In the past decade, we have witnessed an explosion of digital platforms due to the advent of cloud computing, smartphone adoption and widespread connectivity. However, these platforms have mainly operated in silos with little interoperability between them. Each competing to dominate the market and focusing on a narrow proposition. Now that many of these service platforms have consolidated, they are looking for ways to expand their business. One way is by integrating different platforms with the purpose of addressing the broader job-to-be-done. For example, what started out as mere ride-hailing will increasingly be about facilitating full trips from A to B, whether by car, e-scooter, bike or a combination of these (i.e. mobility-as-a-service).
Different countries have motivations, hopes, fears and optimism about the role of digital technology. Countries with high optimism and trust in (digital) technology are most likely to whole-heartedly adopt such mega-ecosystems in society and the economy, e.g. in the case of China’s WeChat.
Mega-ecosystems by definition integrate all the physical and real activities, spaces, interactions of people into one virtual ecosystem, blurring the boundaries between what is virtual and real/physical (e.g. is ordering a coffee still a ‘physical’ activity?).
Countries are building their own Stack from geopolitical interests, but also geo-economic interests. Companies that provide the platforms and mega-ecosystems at the service/application are likely to reap huge benefits, which is why they could gain support from governments.
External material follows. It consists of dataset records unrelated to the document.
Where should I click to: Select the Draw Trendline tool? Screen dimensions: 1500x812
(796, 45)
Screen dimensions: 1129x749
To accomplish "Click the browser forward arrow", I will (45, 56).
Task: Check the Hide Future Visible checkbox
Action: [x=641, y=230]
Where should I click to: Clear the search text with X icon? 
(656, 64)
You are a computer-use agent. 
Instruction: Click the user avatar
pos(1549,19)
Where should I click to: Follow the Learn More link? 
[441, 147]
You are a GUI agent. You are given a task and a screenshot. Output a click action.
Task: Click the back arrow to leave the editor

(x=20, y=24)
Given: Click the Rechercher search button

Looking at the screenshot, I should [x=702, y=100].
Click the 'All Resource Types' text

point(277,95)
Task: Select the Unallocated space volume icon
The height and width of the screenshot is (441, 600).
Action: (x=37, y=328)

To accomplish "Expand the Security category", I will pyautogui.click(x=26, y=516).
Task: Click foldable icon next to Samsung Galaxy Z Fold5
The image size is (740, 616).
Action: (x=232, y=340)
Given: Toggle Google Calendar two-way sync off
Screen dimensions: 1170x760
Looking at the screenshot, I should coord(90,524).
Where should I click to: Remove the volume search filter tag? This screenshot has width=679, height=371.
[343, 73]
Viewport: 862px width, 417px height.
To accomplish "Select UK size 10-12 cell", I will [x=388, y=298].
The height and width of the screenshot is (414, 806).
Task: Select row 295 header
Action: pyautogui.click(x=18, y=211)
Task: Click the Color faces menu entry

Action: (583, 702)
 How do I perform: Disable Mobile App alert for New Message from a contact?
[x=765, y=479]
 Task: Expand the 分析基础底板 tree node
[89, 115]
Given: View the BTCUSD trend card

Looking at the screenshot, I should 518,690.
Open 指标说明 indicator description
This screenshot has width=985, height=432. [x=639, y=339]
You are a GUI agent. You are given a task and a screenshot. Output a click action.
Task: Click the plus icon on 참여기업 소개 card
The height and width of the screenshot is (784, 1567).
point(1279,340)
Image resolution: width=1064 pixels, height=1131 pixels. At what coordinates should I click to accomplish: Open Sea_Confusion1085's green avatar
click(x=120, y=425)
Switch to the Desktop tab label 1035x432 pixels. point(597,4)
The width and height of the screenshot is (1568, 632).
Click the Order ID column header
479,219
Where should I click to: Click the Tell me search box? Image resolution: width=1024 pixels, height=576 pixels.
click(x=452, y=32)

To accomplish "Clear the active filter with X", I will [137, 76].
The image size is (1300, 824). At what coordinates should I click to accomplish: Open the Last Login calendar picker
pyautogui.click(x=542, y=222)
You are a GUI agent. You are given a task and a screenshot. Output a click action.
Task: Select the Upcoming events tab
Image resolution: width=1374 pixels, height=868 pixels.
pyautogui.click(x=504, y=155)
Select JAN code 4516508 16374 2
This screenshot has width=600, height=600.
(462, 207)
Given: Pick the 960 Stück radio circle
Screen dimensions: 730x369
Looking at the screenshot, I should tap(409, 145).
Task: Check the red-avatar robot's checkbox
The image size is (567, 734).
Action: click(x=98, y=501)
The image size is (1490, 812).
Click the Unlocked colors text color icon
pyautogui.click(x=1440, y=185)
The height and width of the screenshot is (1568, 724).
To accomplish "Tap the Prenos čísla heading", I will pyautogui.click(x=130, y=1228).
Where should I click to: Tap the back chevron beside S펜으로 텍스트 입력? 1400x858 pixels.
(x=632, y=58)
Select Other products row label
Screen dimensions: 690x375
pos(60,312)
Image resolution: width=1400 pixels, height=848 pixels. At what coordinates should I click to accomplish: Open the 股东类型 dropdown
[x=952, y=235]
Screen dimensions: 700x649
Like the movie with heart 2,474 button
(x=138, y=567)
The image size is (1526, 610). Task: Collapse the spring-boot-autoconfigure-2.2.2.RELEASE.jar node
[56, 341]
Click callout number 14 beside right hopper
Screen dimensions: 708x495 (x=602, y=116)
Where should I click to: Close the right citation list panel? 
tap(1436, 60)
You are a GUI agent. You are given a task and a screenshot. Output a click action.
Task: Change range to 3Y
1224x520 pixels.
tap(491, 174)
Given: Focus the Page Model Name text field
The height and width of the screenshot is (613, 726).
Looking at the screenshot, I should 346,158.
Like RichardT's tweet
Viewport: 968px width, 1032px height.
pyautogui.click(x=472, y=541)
We see the emergence of ecosystems consisting of service platforms, each of which performs a specific part of the larger job-to-be-done, and which depend on each other’s data and value creation. In the future, we can expect the manifestation of different ecosystems, each focusing on a different job, whether it be health, housing or education. Furthermore, the development of ecosystems will also demand new solutions in relation to the architecture of these systems. This could mean that APIs, data exchanges, data marketplaces and data clearing houses will become increasingly important as they enable the exchange of data and consequently improve the interoperability within, and ultimately, between job-specific ecosystems.